Camisa de número 2 da seleção, a azul, vai ser lançada no amistoso contra a França, enquanto a amarela será usada contra a Croácia.
A seleção brasileira entra em campo nesta quinta-feira para enfrentar a França em um amistoso que vai além das quatro linhas. O duelo marca a estreia do novo uniforme número 2, peça que chega cercada de debates e simboliza uma espécie de “semana de moda para seleções”, impulsionada pela proximidade da Copa do Mundo de 2026.
A nova camisa, que será usada pela primeira vez diante da seleção da França, quase teve um destino completamente diferente. O modelo originalmente seria vermelho, mas a ideia foi abandonada de última hora após repercussão negativa, levando à adoção do tradicional azul como alternativa.
Ainda assim, o uniforme não escapou das críticas. A presença do logotipo da linha Jordan, ligada a Michael Jordan, no lugar do símbolo da Nike, gerou questionamentos sobre a associação entre um ídolo do basquete e a camisa de futebol da equipe brasileira.
As discussões, no entanto, não param por aí. Na próxima terça-feira, será a vez da estreia do uniforme número 1, a tradicional camisa amarela, no amistoso contra a Croácia. Embora a cor não tenha causado estranhamento, um detalhe específico virou alvo de controvérsia.
A inscrição interna “vai, brasa” foi amplamente debatida nas redes sociais e fora delas, com críticas sobre sua autenticidade como representação da linguagem popular brasileira. A polêmica ganhou proporções maiores a ponto de a designer responsável pelo conceito se tornar alvo de campanhas e críticas públicas, inclusive vindas de figuras políticas.
Nem a CBF nem a Nike se manifestaram oficialmente sobre as polêmicas. Ainda assim, os temas dominaram o debate público e digital nos últimos dias, liderando rankings de engajamento e figurando entre os assuntos mais comentados em diferentes redes sociais.

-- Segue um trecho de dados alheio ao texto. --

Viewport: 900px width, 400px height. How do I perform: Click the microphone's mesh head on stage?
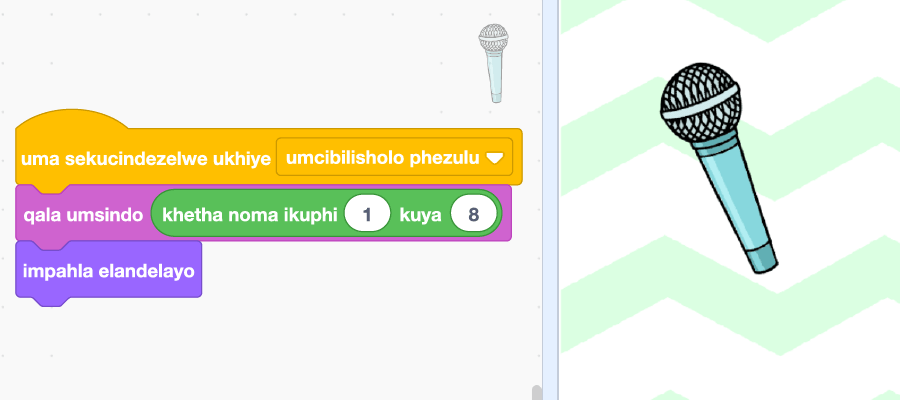(x=700, y=103)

O cenário não é exclusivo do Brasil. A própria seleção da França também aproveita esta Data Fifa para lançar seus novos uniformes, tanto o principal quanto o alternativo. Na prática, trata se de uma estratégia global. Fornecedoras como Adidas e Puma apresentaram recentemente as coleções que serão usadas no Mundial de 2026, que será disputado em Estados Unidos, Canadá e México.
Com isso, os amistosos desta semana funcionam não apenas como testes técnicos para as seleções, mas também como vitrines globais para seus novos uniformes. Em meio a estratégias de marketing cada vez mais sofisticadas, a camisa deixa de ser apenas um símbolo esportivo para assumir também o papel de produto cultural e altamente sujeito a debates e controvérsias.